Esecuzione commovente di una trascolorata Orchestra del Maggio unita all’ Orchestra Mozart-Bologna sotto la direzione del grande Maestro, che ha colto in pieno lo spessore tragico e il lirismo della partitura, mettendone in luce gli aspetti più moderni e inquietanti, dando tagliente rilievo alla strumentazione e coinvolgendo profondamente l’ascoltatore con un’intensità drammatica davvero lancinante, in una sintesi personalissima di ricreazioni affilate e analitiche.
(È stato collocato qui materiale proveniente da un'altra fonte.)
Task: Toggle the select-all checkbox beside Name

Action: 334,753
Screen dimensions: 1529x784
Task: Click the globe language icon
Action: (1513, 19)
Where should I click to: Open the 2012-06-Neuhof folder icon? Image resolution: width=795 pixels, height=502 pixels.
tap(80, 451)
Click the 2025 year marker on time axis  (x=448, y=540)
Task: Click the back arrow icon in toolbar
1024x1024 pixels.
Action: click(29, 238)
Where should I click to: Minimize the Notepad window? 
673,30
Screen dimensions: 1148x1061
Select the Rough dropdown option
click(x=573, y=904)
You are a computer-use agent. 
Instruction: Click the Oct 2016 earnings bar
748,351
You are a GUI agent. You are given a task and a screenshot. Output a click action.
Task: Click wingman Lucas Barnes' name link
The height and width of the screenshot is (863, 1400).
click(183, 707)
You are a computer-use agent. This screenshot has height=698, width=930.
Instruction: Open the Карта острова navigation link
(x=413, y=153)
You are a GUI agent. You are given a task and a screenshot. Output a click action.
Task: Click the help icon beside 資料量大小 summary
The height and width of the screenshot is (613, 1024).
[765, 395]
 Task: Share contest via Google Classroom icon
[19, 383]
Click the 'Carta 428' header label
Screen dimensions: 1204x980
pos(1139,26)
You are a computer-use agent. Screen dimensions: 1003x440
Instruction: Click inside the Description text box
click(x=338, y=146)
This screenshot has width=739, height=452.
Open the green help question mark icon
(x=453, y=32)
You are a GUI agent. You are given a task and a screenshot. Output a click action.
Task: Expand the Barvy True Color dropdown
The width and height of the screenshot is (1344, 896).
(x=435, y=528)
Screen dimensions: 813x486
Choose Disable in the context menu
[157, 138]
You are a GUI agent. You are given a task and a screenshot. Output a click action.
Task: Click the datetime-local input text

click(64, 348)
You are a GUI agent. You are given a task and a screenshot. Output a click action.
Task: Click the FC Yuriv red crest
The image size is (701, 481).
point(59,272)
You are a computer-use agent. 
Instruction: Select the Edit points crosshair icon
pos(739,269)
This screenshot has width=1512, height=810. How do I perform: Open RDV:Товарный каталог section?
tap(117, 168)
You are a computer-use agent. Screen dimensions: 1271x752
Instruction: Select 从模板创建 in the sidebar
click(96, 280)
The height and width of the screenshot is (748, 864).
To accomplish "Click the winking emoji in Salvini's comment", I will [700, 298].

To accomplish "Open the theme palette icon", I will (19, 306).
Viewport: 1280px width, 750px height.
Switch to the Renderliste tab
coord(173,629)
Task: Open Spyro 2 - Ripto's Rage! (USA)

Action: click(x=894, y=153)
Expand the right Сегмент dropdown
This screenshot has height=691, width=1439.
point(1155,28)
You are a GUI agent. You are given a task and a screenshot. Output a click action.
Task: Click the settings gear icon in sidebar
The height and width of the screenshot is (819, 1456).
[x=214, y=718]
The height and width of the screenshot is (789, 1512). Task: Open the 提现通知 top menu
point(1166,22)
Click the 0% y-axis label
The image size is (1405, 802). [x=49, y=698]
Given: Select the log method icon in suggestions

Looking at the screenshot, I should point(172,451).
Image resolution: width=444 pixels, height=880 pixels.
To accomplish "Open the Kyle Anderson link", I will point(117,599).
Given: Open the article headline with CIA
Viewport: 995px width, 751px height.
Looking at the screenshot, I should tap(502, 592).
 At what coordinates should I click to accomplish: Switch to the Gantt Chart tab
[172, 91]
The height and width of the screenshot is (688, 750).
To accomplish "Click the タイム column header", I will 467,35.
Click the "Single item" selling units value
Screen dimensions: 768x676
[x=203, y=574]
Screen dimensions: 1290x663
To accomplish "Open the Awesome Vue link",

E nella storia del Nuovo Teatro resterà incastonata come perla preziosa l’immagine sonora del commiato in quel tendere della musica al silenzio, in un progressivo dissolvimento fino alle soglie dell’udibile per una restituzione pura e commovente, sottolineata dal lento spengersi coreografico delle luci di scena: folgorato, il pubblico è rimasto in silenzio per molti minuti, come trattenendo il respiro, fino all’ultima impalpabile goccia sonora della prima viola Wolfram Christ, che ha visto esplodere tutti i presenti in un’ovazione travolgente di circa mezz’ora.
Davvero un regalo insostituibile per le imminenti festività.